A meta de plantar 900 mil mudas de 30 espécies nativas na Amazônia acaba de sair do papel. Com o plantio simbólico de mudas de castanheira, sumaúma e andiroba — realizado lado a lado por Christian Gebara, CEO da Vivo, e Thiago Picolo, CEO da re.green —, teve início a fase prática de uma das maiores parcerias de restauração ambiental do país.
O gesto marca o primeiro passo da Floresta Futuro Vivo, um contrato de 30 anos firmado entre as duas companhias para regenerar cerca de 800 hectares na Fazenda São Pio, em Paragominas, no Pará, área de intensa pressão histórica por desmatamento.
O plantio em escala, porém, só deve começar em janeiro de 2027, no período chuvoso: o intervalo até lá tem sido usado para mapeamento da área, definição de espécies e diálogo com comunidades do entorno — entre elas povos indígenas Ka’apor, Awá-Guajá, Tembé Tenetehara e Guajajara.
A escolha de Paragominas não é aleatória. O município, situado no chamado arco do desmatamento, foi incluído em 2007 na lista de áreas prioritárias de combate à devastação e reverteu a situação após um pacto local que reduziu o desmatamento em 90% em um ano — um histórico que, segundo a Exame, ajuda a explicar o interesse da Vivo pela região.

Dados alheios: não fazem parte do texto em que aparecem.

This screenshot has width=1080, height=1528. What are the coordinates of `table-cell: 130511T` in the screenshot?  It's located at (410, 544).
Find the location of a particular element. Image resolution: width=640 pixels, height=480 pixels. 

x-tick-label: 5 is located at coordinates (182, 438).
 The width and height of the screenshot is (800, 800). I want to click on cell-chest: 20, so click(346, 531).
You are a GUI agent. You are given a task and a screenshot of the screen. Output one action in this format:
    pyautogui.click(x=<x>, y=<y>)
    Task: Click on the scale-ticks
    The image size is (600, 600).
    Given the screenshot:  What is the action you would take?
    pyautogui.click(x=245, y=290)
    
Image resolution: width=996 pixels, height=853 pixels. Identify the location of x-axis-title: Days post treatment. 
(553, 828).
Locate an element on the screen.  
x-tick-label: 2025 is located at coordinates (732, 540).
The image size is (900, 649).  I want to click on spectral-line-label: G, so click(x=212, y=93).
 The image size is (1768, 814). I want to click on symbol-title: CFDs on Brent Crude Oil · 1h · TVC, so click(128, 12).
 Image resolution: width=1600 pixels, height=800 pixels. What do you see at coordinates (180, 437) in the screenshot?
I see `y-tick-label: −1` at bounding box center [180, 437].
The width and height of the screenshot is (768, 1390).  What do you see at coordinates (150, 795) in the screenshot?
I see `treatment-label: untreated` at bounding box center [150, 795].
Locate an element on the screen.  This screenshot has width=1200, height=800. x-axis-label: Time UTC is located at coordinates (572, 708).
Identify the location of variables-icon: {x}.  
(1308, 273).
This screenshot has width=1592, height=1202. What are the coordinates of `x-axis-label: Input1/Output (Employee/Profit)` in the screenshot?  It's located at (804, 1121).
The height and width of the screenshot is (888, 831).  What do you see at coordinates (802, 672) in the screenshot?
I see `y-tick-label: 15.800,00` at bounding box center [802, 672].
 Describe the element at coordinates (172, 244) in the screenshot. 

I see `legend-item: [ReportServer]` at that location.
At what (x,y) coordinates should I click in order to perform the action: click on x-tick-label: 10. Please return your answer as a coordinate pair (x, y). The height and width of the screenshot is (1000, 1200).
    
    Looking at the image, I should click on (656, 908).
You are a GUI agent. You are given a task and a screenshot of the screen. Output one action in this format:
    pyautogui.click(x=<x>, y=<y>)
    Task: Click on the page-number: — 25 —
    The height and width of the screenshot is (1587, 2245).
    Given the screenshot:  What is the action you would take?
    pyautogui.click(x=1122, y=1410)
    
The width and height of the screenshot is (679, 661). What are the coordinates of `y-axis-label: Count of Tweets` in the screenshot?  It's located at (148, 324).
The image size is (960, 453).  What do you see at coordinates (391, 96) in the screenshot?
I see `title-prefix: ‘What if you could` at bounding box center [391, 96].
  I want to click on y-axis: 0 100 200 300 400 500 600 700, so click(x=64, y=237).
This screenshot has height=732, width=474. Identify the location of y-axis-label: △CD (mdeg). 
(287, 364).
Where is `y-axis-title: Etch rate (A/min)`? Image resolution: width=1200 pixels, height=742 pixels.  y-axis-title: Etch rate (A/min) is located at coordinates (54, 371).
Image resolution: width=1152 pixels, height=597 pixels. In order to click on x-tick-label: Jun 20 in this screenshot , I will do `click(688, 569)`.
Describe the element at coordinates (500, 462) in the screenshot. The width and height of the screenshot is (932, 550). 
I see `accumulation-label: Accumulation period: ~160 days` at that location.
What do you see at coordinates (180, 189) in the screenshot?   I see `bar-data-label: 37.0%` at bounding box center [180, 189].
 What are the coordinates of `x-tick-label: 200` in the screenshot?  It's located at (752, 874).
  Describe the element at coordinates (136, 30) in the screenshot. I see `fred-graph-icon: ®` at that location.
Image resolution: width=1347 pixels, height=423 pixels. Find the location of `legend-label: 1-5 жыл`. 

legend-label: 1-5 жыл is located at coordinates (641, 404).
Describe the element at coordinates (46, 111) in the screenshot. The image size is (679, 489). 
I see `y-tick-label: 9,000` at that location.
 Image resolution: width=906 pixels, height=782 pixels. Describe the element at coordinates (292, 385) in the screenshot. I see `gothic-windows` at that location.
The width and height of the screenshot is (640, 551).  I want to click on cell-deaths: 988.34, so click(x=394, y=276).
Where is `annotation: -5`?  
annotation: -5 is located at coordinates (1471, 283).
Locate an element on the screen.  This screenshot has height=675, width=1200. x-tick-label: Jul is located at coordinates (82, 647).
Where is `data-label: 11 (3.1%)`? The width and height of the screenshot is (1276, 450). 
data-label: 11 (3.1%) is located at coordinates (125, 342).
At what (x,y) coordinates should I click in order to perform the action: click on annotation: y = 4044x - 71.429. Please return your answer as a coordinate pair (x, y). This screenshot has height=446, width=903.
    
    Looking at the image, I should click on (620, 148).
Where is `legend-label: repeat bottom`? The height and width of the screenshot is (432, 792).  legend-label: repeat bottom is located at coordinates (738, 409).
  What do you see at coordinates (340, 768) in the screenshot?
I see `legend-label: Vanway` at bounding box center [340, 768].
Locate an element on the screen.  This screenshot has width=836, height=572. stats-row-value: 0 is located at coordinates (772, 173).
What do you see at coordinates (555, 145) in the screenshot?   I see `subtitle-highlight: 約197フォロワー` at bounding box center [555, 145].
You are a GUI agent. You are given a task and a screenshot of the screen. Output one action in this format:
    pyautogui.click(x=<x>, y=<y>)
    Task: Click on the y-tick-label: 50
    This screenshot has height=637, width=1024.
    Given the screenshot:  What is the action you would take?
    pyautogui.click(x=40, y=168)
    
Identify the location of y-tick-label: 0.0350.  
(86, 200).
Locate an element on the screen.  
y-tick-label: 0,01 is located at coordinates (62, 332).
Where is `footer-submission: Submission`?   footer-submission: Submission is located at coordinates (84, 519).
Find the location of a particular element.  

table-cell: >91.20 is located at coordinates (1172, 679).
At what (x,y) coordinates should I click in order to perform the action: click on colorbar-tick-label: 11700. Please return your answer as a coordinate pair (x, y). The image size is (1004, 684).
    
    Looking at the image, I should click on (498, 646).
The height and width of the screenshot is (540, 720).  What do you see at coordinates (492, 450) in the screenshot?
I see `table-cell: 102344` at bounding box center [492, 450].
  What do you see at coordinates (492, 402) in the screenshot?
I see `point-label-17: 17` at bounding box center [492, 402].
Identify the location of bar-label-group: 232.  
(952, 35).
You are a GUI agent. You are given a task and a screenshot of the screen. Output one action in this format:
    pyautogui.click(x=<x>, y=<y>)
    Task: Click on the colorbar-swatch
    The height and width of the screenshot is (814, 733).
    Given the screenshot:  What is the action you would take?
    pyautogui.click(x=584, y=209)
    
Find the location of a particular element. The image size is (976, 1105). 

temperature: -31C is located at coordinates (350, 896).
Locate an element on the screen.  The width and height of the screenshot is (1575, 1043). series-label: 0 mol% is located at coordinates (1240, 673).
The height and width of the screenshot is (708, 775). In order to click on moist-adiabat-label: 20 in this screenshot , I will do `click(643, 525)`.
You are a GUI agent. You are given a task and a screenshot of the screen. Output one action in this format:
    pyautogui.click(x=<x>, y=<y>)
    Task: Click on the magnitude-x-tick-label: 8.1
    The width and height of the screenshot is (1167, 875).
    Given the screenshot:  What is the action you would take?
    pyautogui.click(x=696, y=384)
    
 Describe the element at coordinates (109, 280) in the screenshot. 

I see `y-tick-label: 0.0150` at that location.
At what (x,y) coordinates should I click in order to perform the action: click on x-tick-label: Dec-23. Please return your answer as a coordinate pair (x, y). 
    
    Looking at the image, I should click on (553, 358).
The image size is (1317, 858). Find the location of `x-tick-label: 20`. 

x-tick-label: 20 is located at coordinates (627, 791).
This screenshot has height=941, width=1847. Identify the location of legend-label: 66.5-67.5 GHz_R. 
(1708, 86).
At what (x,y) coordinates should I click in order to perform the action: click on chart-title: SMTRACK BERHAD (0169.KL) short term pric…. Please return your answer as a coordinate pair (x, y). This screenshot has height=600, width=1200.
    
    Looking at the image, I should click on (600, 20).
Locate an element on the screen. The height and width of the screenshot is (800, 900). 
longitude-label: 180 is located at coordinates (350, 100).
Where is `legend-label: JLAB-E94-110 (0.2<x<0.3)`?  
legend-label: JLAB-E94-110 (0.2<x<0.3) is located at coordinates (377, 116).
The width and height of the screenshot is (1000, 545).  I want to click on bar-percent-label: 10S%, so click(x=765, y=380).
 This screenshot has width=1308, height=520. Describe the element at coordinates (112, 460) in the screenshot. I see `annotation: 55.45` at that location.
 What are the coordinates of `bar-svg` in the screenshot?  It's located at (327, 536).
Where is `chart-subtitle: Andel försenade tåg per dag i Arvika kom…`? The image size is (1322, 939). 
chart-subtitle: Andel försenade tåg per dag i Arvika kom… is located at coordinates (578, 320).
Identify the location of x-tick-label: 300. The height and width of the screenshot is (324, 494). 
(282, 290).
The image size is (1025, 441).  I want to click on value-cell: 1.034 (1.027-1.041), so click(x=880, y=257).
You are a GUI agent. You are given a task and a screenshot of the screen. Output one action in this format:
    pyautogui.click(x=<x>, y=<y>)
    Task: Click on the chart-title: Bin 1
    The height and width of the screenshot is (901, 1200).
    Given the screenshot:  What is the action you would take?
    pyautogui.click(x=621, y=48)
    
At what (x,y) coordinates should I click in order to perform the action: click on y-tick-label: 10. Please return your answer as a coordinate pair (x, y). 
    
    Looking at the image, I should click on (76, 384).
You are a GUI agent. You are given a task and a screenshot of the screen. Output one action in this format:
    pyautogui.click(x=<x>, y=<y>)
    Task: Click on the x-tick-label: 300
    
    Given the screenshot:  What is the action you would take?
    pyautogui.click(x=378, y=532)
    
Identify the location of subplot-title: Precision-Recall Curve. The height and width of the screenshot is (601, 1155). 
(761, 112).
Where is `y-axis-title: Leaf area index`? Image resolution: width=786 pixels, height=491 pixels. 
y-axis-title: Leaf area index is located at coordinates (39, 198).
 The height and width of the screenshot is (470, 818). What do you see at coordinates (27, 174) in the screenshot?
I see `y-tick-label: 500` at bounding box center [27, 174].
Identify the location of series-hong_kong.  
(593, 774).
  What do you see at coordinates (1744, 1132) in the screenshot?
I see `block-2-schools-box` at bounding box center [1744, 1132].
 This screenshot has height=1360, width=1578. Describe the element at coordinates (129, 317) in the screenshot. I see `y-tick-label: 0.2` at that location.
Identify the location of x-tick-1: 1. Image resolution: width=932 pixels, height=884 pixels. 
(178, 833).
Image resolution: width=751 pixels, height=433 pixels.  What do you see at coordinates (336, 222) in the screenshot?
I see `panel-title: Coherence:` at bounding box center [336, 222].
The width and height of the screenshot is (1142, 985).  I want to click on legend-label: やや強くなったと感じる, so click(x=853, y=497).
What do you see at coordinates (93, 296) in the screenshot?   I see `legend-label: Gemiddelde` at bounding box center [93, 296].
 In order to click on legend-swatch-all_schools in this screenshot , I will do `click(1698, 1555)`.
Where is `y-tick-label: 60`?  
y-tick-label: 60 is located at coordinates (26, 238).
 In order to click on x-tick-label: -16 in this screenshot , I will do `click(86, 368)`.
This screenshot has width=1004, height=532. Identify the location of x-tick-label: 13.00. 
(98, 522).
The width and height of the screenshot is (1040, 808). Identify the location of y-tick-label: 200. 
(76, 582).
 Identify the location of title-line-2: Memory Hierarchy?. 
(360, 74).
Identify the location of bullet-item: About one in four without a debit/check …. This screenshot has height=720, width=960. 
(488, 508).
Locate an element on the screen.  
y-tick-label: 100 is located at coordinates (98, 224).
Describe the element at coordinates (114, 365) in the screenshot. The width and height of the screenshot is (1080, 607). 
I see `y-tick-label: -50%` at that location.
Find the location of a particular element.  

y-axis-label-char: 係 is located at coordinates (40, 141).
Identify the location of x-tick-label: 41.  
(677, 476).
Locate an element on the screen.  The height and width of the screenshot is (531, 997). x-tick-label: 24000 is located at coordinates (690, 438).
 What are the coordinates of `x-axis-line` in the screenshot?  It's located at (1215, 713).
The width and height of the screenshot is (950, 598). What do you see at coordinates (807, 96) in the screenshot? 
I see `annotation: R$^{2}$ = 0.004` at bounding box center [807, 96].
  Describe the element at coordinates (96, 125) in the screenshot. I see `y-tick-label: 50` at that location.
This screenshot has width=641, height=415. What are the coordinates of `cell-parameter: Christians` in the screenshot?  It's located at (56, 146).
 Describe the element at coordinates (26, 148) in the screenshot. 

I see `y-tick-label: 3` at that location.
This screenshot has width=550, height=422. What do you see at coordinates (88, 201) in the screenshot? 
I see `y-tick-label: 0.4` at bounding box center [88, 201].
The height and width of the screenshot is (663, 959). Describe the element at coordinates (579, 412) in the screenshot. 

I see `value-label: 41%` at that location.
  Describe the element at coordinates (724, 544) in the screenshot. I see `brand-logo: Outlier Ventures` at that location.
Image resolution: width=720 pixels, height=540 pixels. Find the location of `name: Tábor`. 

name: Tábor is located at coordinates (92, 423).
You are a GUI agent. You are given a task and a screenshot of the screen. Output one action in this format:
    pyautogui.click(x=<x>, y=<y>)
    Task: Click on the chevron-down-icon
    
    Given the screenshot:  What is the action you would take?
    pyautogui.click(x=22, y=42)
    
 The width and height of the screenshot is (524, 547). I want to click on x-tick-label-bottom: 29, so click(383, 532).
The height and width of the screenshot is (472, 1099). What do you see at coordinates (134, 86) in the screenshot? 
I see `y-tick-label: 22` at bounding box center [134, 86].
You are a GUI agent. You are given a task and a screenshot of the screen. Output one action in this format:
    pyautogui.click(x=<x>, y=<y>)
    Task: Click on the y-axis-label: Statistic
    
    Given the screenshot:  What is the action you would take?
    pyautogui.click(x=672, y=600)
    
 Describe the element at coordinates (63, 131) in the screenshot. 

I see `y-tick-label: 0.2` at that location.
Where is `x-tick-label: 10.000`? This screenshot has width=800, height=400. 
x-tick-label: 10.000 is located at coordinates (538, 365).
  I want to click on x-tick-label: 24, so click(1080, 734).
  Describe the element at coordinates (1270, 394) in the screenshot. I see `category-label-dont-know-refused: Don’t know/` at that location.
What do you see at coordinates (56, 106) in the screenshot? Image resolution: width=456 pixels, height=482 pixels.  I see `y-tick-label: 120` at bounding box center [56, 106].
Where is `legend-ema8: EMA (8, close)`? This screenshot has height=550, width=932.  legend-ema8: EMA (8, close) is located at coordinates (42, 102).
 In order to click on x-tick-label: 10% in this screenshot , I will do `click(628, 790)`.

Coube à comunicadora indígena Nice Tupinambá fazer a ponte entre a empresa e as lideranças locais antes da chegada da equipe da Vivo. Já a execução técnica do projeto é da re.green, vencedora do Earthshot Prize em 2025 e parceira também de empresas como BNDES, Microsoft e Nestlé em outras iniciativas de restauração.
Parceria
Esta é a primeira vez que a re.green estabelece um contrato desse porte com uma grande empresa brasileira. A startup ficará a cargo de todo o aparato científico e operacional — desde a coleta de sementes e cultivo das mudas junto a mais de duas dezenas de viveiros parceiros até o acompanhamento tecnológico do crescimento da floresta e da absorção de carbono.
Entre os benefícios esperados pelas empresas está a proteção de espécies ameaçadas, como o primata cebus kaapori (ou caiarara), além da reconexão de fragmentos florestais e a restauração de funções ecológicas na região. Os créditos de carbono gerados pela área — estimados a partir de 2031 e certificados pelo padrão internacional CCP — não serão vendidos pela Vivo, mas repassados a clientes da operadora para compensação de emissões, segundo a empresa.